Ethiopian marathon runner (born 1984)

Siraj Amda Gena, also known as Giday Amha and Siraj Amda Bene, (born 12 November 1984) is an Ethiopian long-distance runner who specialises in the marathon. He won his first race in 2010, beating all-comers at the Rome City Marathon to set a personal best of 2:08:39.

==Career==
He began his professional career in 2005 and he set a personal best time of 2:11:26 to finish third in the Dubai Marathon. He returned to the race the following year and came one place further to winning, although he would have won if Joseph Ngeny Kiprotich, initially brought in as a pacemaker, hadn't decided to continue and finish the race instead. He competed in Asia for a second time that year and took fifth place at the Nagano Marathon, although he was leading the race throughout right until the 30 km mark. He failed to make much progression in the 2007 and 2008; years which were highlighted by a 13th-place finish at the Amsterdam Marathon and a fourth place at the Nagano Marathon, respectively.

He took part in the Frankfurt Marathon for the first time in 2009 and although he finished in ninth position, he set a personal best of 2:10:41. Gena began to make his mark on the road running circuit in 2010 as he began the year with a second-place finish behind Denis Ndiso at the Mumbai Marathon (an IAAF Gold Label Road Race). His first ever marathon win soon followed: he ran his fastest ever time (2:08:39) to gain victory at the Rome City Marathon. The event was made more special by the fact that it was in honour of the 50th anniversary of Ethiopian Abebe Bikila's Olympic gold in the 1960 Rome Olympic marathon, in which he became the first black African to win an Olympic gold medal. Gena marked the occasion by removing his shoes to run barefoot for the last 300 metres, mirroring the shoe-less running style of Bikila and earning a 5000€ bonus in the process.

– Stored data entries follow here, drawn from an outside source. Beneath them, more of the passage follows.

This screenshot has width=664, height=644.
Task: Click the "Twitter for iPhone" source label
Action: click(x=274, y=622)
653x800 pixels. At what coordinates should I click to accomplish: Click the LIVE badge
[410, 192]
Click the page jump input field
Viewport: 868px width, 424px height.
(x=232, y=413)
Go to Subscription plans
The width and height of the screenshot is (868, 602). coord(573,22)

Gena won his second marathon of 2010 in October at the Beijing International Marathon. Cold, wet weather severely affected the race, leaving him shivering as he crossed the line in 2:15:45, but his coach (former runner Haji Adillo) said he thought Gena could run around the 2:06 mark in good conditions. He was one of the favourite for the 2011 Xiamen Marathon in January, but he finished in fifth place. He attempted to retain his title in Rome in March 2011 but had to settle for second place, thirty seconds adrift of winner Dickson Chumba. He ran a half marathon best of 1:02:36 hours at the Göteborgsvarvet, and the Frankfurt Marathon in October saw him improve his marathon best to 2:08:31 hours (finishing in eighth).

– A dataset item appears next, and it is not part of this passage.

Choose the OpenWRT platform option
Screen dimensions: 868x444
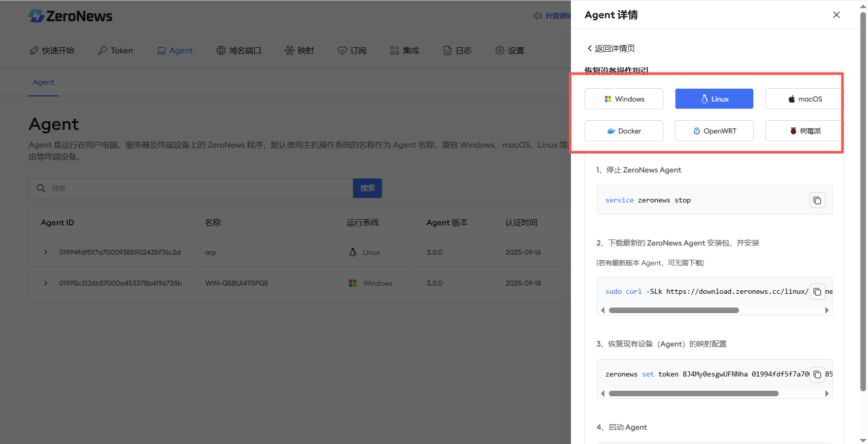(714, 131)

On November 17, 2013, Gena finished second at the Istanbul Marathon in a time of 2:13:19 hours behind French athlete Abraham Kiprotich. He was subsequently promoted to first place following Kiprotich's disqualification for a doping offence.

==Achievements==

| Year | Competition | Position | Distance | Time (h:m:s) |
| 2005 | Dubai Marathon | 3rd | Marathon | 2:11:26 |
| 2006 | Dubai Marathon | 2nd | Marathon | 2:14:25 |
| 2010 | Mumbai Marathon | 2nd | Marathon | 2:13:58 |
| Rome City Marathon | 1st | Marathon | 2:08:39 |
| 2013 | Istanbul Marathon | 1st | Marathon | 2:13:19 |
| 2016 | Buenos Aires Marathon | 1st | Marathon | 2:20:24 |

== Personal bests ==

| Event | Time (h:m:s) | Venue | Date |
|---|---|---|---|
| Marathon | 2:08:31 | Frankfurt Marathon | 30 October 2011 |

- All information taken from IAAF profile.